■ Document segment:
>>

Meade's men began moving at 8:30 a.m. Around 10:30 a.m., the fog began to lift, and they started taking enfilading fire from Major John Pelham's Virginia Horse Artillery. Pelham started with two cannons but continued with only one after the second was disabled by counter-battery fire. When J.E.B. Stuart offered Pelham permission to withdraw from his exposed position, Pelham responded, "Tell the General I can hold my ground." General Lee, watching the exchange, remarked about the 24-year-old Pelham, "It is glorious to see such courage in one so young."
Meade pushed forward around 1:00 p.m. and discovered an unforeseen flaw in Jackson's defensive line. In A.P. Hill's section, a 600-yard gap existed between the brigades of Brigadier Generals James H. Lane and James J. Archer, filled with swampy ground and thick underbrush. Meade's 1st Brigade entered the gap, climbed the railroad embankment, and struck Lane's brigade in the flank. His 3rd Brigade turned left and hit Archer's flank. Thousands of Meade's men reached the top of the ridge and ran into Brigadier General Maxcy Gregg's brigade, many of whose men had stacked their arms while sheltering from Union artillery and were not expecting to be attacked. Gregg, partially deaf, could not hear the approaching Federals or their bullets. He rode prominently in front of his lines, trying to stop his men from firing on what he mistook for fleeing Confederate troops. A bullet struck his spine and fatally wounded him; he died two days later. His brigade was completely routed.

<<

■ List of tasks:
A – List every officer that the passage on Meade's attack gives the rank of brigadier general.
B – Rewrite the paragraph of the passage on Meade's attack that begins "Meade's men began moving" as a short bulleted list that keeps its main facts.
C – Write the next part of the passage on Meade's attack, beginning after its final sentence.
The listing comes from a different source than the passage on Meade's attack.

■ Data excerpts:
>>

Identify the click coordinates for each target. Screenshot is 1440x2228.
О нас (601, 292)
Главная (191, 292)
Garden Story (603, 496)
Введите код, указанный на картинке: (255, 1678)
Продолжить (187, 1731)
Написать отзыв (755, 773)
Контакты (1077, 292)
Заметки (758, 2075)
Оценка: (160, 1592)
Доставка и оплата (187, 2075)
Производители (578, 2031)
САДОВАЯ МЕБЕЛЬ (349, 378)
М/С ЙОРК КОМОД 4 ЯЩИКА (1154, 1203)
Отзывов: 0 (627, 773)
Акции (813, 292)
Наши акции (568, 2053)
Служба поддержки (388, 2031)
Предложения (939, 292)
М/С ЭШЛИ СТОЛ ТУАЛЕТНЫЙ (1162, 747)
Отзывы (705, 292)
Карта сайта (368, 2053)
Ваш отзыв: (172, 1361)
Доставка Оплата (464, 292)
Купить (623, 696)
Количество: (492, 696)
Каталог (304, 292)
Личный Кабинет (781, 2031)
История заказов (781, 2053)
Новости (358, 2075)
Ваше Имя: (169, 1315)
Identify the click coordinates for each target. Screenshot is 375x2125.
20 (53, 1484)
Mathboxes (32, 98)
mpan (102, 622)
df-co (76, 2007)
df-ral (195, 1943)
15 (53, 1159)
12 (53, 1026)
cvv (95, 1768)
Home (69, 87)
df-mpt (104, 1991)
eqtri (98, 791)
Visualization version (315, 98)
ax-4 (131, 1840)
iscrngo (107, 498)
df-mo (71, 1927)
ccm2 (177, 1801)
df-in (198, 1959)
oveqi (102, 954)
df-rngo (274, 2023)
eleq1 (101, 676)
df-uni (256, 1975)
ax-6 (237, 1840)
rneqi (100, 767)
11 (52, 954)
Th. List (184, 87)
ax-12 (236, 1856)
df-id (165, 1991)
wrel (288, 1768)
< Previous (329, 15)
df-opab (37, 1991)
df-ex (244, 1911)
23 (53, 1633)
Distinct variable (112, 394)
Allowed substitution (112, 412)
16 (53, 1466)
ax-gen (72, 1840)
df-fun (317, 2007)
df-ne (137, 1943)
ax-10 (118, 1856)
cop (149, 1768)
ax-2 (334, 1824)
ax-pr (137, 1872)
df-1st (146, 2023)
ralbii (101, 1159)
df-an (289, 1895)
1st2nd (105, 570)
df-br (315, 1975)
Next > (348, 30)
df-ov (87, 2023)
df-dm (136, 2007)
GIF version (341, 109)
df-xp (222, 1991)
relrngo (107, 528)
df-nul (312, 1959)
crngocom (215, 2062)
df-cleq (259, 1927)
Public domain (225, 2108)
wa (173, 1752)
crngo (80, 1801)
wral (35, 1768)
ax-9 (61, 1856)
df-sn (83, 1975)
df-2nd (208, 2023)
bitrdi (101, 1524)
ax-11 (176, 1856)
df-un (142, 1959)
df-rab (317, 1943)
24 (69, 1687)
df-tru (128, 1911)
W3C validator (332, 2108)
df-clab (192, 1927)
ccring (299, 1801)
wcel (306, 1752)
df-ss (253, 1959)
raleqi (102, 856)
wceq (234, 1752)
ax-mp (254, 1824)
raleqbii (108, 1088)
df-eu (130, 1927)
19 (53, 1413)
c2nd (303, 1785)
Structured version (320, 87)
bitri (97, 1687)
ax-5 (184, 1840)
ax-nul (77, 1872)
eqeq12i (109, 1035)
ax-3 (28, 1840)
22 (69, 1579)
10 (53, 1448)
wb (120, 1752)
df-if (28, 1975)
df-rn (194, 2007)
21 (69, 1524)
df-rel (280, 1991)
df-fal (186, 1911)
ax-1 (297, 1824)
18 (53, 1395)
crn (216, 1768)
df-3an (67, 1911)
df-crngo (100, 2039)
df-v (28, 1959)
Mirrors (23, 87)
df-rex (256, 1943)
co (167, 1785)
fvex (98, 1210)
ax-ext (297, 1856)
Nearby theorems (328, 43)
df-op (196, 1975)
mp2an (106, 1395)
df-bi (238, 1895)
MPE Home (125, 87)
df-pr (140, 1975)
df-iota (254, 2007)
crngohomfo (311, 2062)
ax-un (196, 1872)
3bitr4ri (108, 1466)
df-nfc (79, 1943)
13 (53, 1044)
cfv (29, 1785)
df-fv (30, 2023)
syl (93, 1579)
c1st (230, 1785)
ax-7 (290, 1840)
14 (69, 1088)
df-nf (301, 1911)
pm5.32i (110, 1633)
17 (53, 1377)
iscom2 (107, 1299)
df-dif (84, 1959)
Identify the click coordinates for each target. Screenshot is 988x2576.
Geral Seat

<<

■ Responses by task:
A – James H. Lane, James J. Archer, Maxcy Gregg

B –
- Meade's men began moving at 8:30 a.m.
- Around 10:30 a.m., the fog lifted, and they came under enfilading fire from Major John Pelham's Virginia Horse Artillery.
- Pelham started with two cannons and kept firing with one after counter-battery fire disabled the other.
- When J.E.B. Stuart offered him permission to withdraw, Pelham replied, "Tell the General I can hold my ground."
- General Lee, watching, said of the 24-year-old Pelham, "It is glorious to see such courage in one so young."

C –
The breakthrough lasted only minutes. Confederate reserves under Jubal Early and William Taliaferro counterattacked, Meade's men began receiving fire from three sides, and the Union troops fell back in disorder. The only Confederate regimental flag captured and retained by the Army of the Potomac in the entire battle was taken here: the flag of the 19th Georgia, seized by the adjutant of the 7th Pennsylvania Reserves. Franklin had roughly 20,000 men standing idle in reserve, but he refused repeated orders to advance them, and the breakthrough was lost.
About 600 yards west of Fredericksburg sat a low ridge known as Marye's Heights, rising 40 to 50 feet above the plain. Near its crest ran a narrow lane in a slight cut, the Telegraph Road, shielded by a four-foot stone wall enhanced with log breastworks. Confederate Major General Lafayette McLaws had about 2,000 men on the front line there, with an additional 7,000 in reserve on the crest and behind the ridge. Artillery provided nearly uninterrupted coverage of the plain below.
The approach from the city was difficult. A canal stood about 200 yards west of the town, crossed by only three narrow bridges, which would force attacking troops to funnel into columns before spreading back into battle lines. Burnside originally intended the assault on Marye's Heights as a secondary effort, expecting Franklin's attack in the south to be decisive. He ordered Sumner to send "a division or more" against the heights.
Brigadier General William H. French's division went first, with Brigadier General Nathan Kimball's brigade moving around noon. They advanced through heavy artillery fire, crossed the canal, formed in line with fixed bayonets behind a shallow bluff, and moved up the muddy slope until they were cut down at about 125 yards from the stone wall. Some soldiers reached within 40 yards. Kimball was severely wounded and his brigade suffered 25% casualties. The brigades that followed suffered casualty rates of almost 50%.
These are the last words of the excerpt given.